Since the first French Revolution, monarchs have not always sat easily upon their thrones. They fancied they had cut down the Tree of Liberty after the downfall of Napoleon, and that it would never grow up again; but in a very short time it brought forth new branches, and has since borne fruit in a way which the most sanguine Republican of olden times would scarcely have ventured to predict. Since the battle of Waterloo, Europe and America—even parts of Asia and Africa—have been convulsed by rebellions, civil wars, and revolutions, which have often shaken the world to its centre. The peoples learnt to hate their rulers; and one nation after another, catching the revolutionary fire from the smouldering brand half stamped out in France, rose in rebellion against the monarch who refused them immediate enfranchisement. Again and again have the nations been compelled by force of arms to submit; but they rise again whenever they fancy they see a favourable opportunity. Thus it happened that almost every war, fought in Europe or America since Waterloo up to some ten years since, had its origin in the same cause—the struggles of nations to cast off their rulers.

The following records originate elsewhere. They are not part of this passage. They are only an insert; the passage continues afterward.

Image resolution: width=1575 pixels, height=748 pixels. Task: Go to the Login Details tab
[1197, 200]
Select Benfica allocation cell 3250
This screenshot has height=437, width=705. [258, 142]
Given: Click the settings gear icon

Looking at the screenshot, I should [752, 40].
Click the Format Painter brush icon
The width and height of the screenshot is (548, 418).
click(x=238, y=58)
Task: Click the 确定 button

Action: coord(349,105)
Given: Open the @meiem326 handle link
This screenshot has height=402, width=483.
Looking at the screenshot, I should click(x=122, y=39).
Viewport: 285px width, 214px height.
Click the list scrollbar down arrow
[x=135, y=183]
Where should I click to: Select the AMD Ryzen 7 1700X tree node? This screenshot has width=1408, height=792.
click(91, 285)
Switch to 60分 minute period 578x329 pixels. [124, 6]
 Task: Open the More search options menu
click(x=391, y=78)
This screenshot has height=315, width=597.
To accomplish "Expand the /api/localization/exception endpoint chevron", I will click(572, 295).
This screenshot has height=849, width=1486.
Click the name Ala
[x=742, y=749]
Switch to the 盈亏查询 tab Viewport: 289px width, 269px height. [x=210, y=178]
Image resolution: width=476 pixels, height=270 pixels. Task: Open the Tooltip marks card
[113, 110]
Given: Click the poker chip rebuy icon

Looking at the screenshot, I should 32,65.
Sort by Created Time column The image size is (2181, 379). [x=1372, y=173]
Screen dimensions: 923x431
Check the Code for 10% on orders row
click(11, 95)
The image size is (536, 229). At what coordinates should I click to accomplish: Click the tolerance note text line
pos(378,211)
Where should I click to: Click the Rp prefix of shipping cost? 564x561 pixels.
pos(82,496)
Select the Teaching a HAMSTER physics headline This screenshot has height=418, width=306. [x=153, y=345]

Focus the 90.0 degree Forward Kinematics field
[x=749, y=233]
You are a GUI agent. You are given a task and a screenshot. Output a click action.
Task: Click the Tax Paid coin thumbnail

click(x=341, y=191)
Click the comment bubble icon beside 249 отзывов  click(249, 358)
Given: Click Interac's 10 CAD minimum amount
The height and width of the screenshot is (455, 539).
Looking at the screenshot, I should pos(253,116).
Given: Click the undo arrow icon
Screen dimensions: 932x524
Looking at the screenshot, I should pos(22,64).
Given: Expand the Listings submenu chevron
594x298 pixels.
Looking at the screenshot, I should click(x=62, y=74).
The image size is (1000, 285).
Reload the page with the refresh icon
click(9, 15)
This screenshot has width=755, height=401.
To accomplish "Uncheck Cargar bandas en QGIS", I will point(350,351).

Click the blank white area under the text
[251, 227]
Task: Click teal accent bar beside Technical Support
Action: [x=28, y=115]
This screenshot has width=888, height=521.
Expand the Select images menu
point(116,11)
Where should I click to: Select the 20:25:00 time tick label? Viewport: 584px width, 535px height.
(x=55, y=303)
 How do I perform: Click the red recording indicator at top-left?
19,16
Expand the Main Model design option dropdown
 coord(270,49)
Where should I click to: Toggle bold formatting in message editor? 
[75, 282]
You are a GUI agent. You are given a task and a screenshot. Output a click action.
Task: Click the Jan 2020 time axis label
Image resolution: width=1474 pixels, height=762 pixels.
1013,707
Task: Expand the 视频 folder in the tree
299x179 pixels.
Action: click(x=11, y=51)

Amongst those states which took the initiative in raising the standard of revolt, the South American colonies of Spain and Portugal were foremost. Brazil declared its independence in 1821, and elected Don Pedro, the Crown Prince of Portugal, to be Emperor. The latter had a hard struggle to maintain his throne against not only the Portuguese troops, but against the Republicans, who composed a large party in Brazil. His emissaries were despatched all over the country, to the most distant plantations, to raise recruits for the Imperial Army. One of these messengers arrived one day at the farmhouse of Gonzalez de Almeida, a Portuguese settler in the parish of San José, on the Rio de Pax. The patriot was invited to dinner; and, mindful of his object, he endeavoured to enlist the sympathies of his host for Don Pedro. Almeida listened very attentively; but it awakened no feelings of patriotism in his breast. He was old, and could not join the army himself, nor had he a son to give.
As to giving a slave, added he, “what interest would a slave have in fighting for the independence of Brazil?”
But though Almeida had no sons, he had two daughters. One of them, Doña Maria de Jesus, was desirous, for many reasons, to leave home and seek employment elsewhere. Her father had married again, and the step-mother and her young children made home exceedingly uncomfortable for Maria. She was much excited by the patriot’s words; “So that at last,” she said, “I felt my heart burning in my breast!”
She stole from the house, and went to that of her married sister. After recapitulating the stranger’s discourse, she expressed a wish that she were a man and could join the Imperial standard.
Nay, said her sister. “If I had not a husband and child, for one half of what you say, I would join the ranks of the emperor.”
This decided the wavering resolution of Doña Maria. Her sister supplied her with a suit of clothes belonging to the husband, so Maria took the opportunity, as her father was going to Cachoeira, about forty leagues distant, to dispose of some cotton, to ride after him; not close enough to be seen, but sufficiently near for protection. When in sight of Cachoeira, she halted; and going a little way from the road, dressed herself in male attire.
She entered the town on a Friday, and by the following Sunday she had enlisted in an artillery regiment, and had already mounted guard. She was, however, too slight for the heavy duties of an artilleryman; so she exchanged into an infantry corps, in which she remained till the close of the war.
Her real sex was not even suspected till Almeida applied to the commanding officer of her regiment. In the summer of 1823 she was sent with despatches to Rio Janeiro, and there presented to Don Pedro, who gave her an ensign’s commission and the Order of the Cross—the latter of which he himself placed upon her jacket.
Maria Graham in her “Journal of a Voyage to Brazil,” gives, as one of the illustrations, Maria de Jesus in her uniform. “Her dress,” says this traveller, “is that of a soldier of one of the emperor’s battalions, with the addition of a tartan kilt, which she told me she had adopted from a picture representing a Highlander, as the most feminine military dress. What would the Gordons and Macdonalds say to this? The ‘garb of old Gaul’ chosen as a womanish attire!” This lady further says that Maria, though clever, was almost totally uneducated; “she might have been a remarkable person. She is not particularly masculine in her appearance, and her manners are gentle and cheerful.”